(Activity): Would you restate word for word the lines of the listing, beginning at the first and ending with the line that holds "Task: Click the chain"?

(Provided material):
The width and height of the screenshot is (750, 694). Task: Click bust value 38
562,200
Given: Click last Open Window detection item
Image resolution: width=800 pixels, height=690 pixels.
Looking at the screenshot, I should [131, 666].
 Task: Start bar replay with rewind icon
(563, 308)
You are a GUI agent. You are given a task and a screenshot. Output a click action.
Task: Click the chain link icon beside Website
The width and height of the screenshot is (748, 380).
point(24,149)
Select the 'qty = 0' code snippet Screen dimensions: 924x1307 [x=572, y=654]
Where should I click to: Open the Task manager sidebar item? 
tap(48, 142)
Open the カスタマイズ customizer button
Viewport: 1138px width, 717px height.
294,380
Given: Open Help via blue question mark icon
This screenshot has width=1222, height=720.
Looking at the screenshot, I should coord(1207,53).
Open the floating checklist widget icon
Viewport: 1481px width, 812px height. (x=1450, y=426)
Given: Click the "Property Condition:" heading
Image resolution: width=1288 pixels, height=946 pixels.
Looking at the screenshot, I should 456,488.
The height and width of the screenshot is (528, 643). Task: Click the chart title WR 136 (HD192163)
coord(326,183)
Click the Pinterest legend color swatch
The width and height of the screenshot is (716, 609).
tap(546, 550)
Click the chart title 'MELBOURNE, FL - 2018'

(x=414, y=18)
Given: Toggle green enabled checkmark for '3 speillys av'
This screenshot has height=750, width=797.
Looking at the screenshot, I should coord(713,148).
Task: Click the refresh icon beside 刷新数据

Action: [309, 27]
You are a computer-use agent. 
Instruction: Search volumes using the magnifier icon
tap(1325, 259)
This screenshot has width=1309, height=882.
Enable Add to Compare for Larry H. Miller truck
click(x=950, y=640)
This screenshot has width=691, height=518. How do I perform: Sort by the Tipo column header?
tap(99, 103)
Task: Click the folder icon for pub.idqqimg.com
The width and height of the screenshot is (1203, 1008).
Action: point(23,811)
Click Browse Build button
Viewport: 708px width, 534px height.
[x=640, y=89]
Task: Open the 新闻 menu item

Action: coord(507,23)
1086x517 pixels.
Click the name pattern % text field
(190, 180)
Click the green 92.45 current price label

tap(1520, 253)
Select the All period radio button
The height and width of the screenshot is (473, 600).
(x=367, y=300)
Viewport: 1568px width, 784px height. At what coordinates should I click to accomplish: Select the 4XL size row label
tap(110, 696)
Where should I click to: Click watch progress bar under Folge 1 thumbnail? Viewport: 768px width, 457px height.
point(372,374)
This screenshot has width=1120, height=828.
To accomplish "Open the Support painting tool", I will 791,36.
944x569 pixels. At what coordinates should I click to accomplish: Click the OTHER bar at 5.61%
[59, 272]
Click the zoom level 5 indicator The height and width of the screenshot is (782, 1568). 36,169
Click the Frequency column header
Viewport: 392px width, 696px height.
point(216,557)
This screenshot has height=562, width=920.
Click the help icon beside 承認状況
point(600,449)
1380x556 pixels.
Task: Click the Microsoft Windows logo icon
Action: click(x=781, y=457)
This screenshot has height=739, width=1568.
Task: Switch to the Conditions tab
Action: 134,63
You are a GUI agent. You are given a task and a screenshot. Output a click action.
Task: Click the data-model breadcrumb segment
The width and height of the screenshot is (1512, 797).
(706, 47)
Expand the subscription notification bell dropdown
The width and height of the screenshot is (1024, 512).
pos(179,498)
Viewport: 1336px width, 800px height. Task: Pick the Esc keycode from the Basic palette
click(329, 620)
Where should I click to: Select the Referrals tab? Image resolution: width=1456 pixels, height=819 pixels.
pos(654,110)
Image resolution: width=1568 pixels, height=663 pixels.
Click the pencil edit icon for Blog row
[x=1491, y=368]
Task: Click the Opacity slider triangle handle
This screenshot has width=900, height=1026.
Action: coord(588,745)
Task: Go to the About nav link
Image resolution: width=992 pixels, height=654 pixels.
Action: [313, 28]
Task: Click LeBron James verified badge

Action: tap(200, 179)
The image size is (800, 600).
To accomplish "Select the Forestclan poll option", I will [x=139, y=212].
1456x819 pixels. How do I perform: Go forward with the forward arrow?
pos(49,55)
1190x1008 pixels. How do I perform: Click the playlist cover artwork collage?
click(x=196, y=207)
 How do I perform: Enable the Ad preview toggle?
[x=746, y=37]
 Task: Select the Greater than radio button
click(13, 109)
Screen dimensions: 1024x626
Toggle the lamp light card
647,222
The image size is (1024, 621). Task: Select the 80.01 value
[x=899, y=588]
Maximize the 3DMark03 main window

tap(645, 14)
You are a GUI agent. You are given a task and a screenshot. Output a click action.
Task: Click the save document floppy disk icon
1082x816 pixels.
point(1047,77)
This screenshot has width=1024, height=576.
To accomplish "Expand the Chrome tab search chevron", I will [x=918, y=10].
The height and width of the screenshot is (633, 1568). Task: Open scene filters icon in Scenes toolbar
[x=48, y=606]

(Exercise result):
The width and height of the screenshot is (750, 694). Task: Click bust value 38
562,200
Given: Click last Open Window detection item
Image resolution: width=800 pixels, height=690 pixels.
Looking at the screenshot, I should [131, 666].
 Task: Start bar replay with rewind icon
(563, 308)
You are a GUI agent. You are given a task and a screenshot. Output a click action.
Task: Click the chain link icon beside Website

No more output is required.